[Provided information start]

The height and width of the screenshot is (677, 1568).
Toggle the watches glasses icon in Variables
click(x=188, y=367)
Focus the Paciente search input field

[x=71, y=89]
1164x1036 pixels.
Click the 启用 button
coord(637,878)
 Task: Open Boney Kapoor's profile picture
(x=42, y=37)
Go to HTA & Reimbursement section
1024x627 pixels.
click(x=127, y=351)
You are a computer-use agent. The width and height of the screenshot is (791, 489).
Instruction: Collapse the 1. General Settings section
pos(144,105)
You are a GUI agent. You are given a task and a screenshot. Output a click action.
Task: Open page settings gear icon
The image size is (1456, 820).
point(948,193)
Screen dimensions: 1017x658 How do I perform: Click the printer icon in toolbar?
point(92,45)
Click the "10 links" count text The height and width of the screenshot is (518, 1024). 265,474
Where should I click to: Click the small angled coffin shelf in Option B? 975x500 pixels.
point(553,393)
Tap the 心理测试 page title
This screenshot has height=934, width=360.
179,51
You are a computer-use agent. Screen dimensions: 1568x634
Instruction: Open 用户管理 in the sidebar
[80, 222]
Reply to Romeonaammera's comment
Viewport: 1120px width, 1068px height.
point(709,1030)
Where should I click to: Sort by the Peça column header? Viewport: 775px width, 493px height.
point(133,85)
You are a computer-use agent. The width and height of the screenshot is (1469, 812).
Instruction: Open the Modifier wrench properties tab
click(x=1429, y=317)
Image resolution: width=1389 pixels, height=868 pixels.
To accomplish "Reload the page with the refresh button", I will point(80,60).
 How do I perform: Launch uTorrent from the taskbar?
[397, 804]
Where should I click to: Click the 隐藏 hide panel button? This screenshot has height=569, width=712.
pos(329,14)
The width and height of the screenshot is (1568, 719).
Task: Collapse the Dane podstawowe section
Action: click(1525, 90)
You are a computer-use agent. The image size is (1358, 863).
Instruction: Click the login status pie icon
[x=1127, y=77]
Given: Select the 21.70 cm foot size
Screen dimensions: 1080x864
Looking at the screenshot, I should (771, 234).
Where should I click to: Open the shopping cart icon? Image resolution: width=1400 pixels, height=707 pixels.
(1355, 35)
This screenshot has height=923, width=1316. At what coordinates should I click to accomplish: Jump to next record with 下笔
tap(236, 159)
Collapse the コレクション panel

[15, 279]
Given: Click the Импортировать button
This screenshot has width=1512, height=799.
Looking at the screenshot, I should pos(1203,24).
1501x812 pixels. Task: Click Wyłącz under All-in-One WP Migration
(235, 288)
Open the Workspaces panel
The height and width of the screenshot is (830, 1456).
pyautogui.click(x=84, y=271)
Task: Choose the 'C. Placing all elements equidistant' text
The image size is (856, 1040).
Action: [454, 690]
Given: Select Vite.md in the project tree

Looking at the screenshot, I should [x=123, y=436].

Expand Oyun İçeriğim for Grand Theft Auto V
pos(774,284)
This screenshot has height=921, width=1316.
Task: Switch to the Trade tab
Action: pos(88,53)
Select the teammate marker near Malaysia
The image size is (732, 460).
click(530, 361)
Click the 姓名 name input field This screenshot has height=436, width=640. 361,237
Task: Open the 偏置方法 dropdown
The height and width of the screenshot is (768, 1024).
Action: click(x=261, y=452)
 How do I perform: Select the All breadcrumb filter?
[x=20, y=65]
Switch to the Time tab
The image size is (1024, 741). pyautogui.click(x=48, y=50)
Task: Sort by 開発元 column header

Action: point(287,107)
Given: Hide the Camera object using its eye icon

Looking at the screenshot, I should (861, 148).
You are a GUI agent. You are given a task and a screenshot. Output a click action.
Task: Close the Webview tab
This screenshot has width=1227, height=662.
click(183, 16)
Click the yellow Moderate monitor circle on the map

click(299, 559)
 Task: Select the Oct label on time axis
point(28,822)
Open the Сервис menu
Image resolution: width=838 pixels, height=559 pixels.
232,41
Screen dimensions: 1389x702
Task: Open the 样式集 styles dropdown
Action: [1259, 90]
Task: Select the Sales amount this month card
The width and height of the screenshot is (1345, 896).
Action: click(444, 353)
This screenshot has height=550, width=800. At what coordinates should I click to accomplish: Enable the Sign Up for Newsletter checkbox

[Provided information end]

Stated task: Please rewrite all the items above, putting "Step" wherever "Instruction" appears and leaving everything else unchanged.

Full answer:
The height and width of the screenshot is (677, 1568).
Toggle the watches glasses icon in Variables
click(x=188, y=367)
Focus the Paciente search input field

[x=71, y=89]
1164x1036 pixels.
Click the 启用 button
coord(637,878)
 Task: Open Boney Kapoor's profile picture
(x=42, y=37)
Go to HTA & Reimbursement section
1024x627 pixels.
click(x=127, y=351)
You are a computer-use agent. The width and height of the screenshot is (791, 489).
Step: Collapse the 1. General Settings section
pos(144,105)
You are a GUI agent. You are given a task and a screenshot. Output a click action.
Task: Open page settings gear icon
The image size is (1456, 820).
point(948,193)
Screen dimensions: 1017x658 How do I perform: Click the printer icon in toolbar?
point(92,45)
Click the "10 links" count text The height and width of the screenshot is (518, 1024). 265,474
Where should I click to: Click the small angled coffin shelf in Option B? 975x500 pixels.
point(553,393)
Tap the 心理测试 page title
This screenshot has height=934, width=360.
179,51
You are a computer-use agent. Screen dimensions: 1568x634
Step: Open 用户管理 in the sidebar
[80, 222]
Reply to Romeonaammera's comment
Viewport: 1120px width, 1068px height.
point(709,1030)
Where should I click to: Sort by the Peça column header? Viewport: 775px width, 493px height.
point(133,85)
You are a computer-use agent. The width and height of the screenshot is (1469, 812).
Step: Open the Modifier wrench properties tab
click(x=1429, y=317)
Image resolution: width=1389 pixels, height=868 pixels.
To accomplish "Reload the page with the refresh button", I will point(80,60).
 How do I perform: Launch uTorrent from the taskbar?
[397, 804]
Where should I click to: Click the 隐藏 hide panel button? This screenshot has height=569, width=712.
pos(329,14)
The width and height of the screenshot is (1568, 719).
Task: Collapse the Dane podstawowe section
Action: click(1525, 90)
You are a computer-use agent. The image size is (1358, 863).
Step: Click the login status pie icon
[x=1127, y=77]
Given: Select the 21.70 cm foot size
Screen dimensions: 1080x864
Looking at the screenshot, I should (771, 234).
Where should I click to: Open the shopping cart icon? Image resolution: width=1400 pixels, height=707 pixels.
(1355, 35)
This screenshot has height=923, width=1316. At what coordinates should I click to accomplish: Jump to next record with 下笔
tap(236, 159)
Collapse the コレクション panel

[15, 279]
Given: Click the Импортировать button
This screenshot has width=1512, height=799.
Looking at the screenshot, I should pos(1203,24).
1501x812 pixels. Task: Click Wyłącz under All-in-One WP Migration
(235, 288)
Open the Workspaces panel
The height and width of the screenshot is (830, 1456).
pyautogui.click(x=84, y=271)
Task: Choose the 'C. Placing all elements equidistant' text
The image size is (856, 1040).
Action: [454, 690]
Given: Select Vite.md in the project tree

Looking at the screenshot, I should [x=123, y=436].

Expand Oyun İçeriğim for Grand Theft Auto V
pos(774,284)
This screenshot has height=921, width=1316.
Task: Switch to the Trade tab
Action: pos(88,53)
Select the teammate marker near Malaysia
The image size is (732, 460).
click(530, 361)
Click the 姓名 name input field This screenshot has height=436, width=640. 361,237
Task: Open the 偏置方法 dropdown
The height and width of the screenshot is (768, 1024).
Action: click(x=261, y=452)
 How do I perform: Select the All breadcrumb filter?
[x=20, y=65]
Switch to the Time tab
The image size is (1024, 741). pyautogui.click(x=48, y=50)
Task: Sort by 開発元 column header

Action: point(287,107)
Given: Hide the Camera object using its eye icon

Looking at the screenshot, I should (861, 148).
You are a GUI agent. You are given a task and a screenshot. Output a click action.
Task: Close the Webview tab
This screenshot has width=1227, height=662.
click(183, 16)
Click the yellow Moderate monitor circle on the map

click(299, 559)
 Task: Select the Oct label on time axis
point(28,822)
Open the Сервис menu
Image resolution: width=838 pixels, height=559 pixels.
232,41
Screen dimensions: 1389x702
Task: Open the 样式集 styles dropdown
Action: [1259, 90]
Task: Select the Sales amount this month card
The width and height of the screenshot is (1345, 896).
Action: click(444, 353)
This screenshot has height=550, width=800. At what coordinates should I click to accomplish: Enable the Sign Up for Newsletter checkbox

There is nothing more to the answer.